» **Assigned task**: Please give back the lines from the line containing "1920x1080 pixels. At" through the end of the listing below, exactly as written and without pictures.

» **Extracted data**:
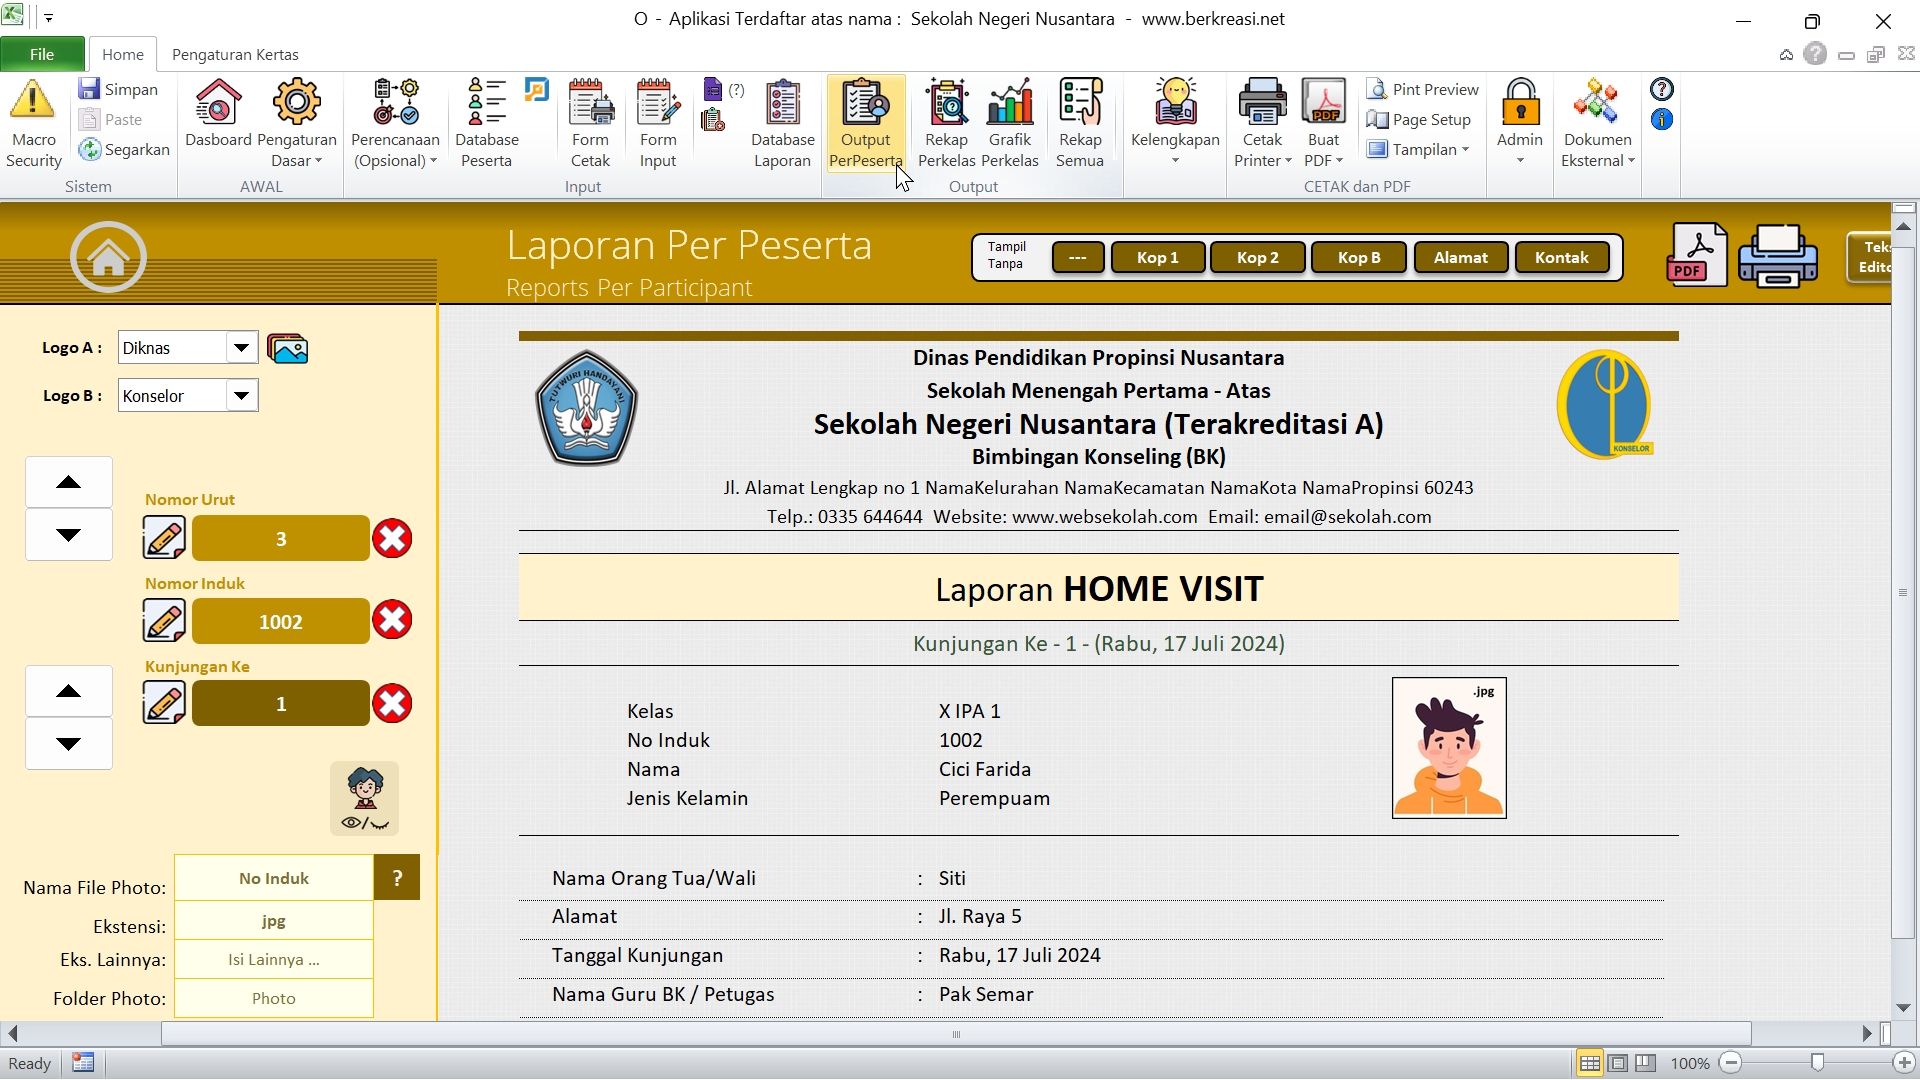Click the large PDF export icon
Viewport: 1920px width, 1080px height.
pyautogui.click(x=1696, y=255)
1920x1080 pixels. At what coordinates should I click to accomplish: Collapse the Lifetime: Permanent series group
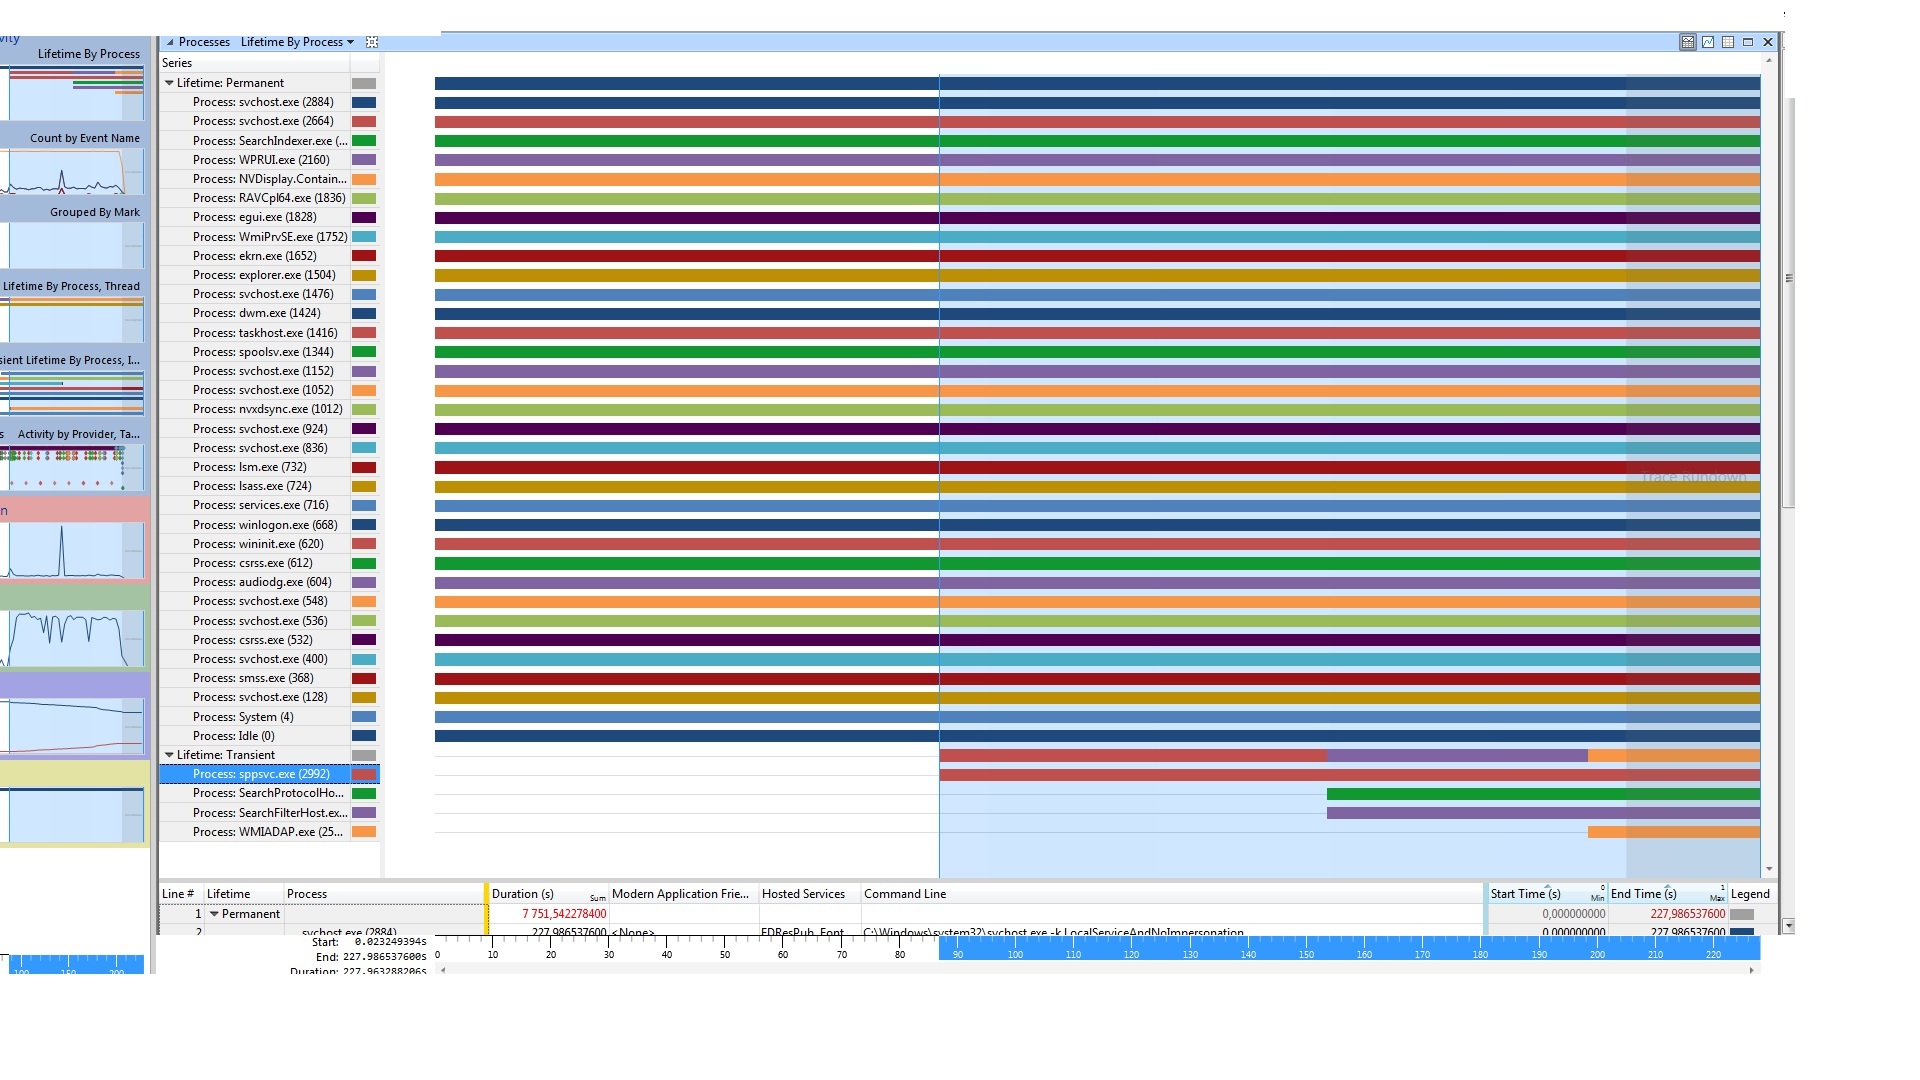169,83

» **Task solution**:
1920x1080 pixels. At what coordinates should I click to accomplish: Collapse the Lifetime: Permanent series group
169,83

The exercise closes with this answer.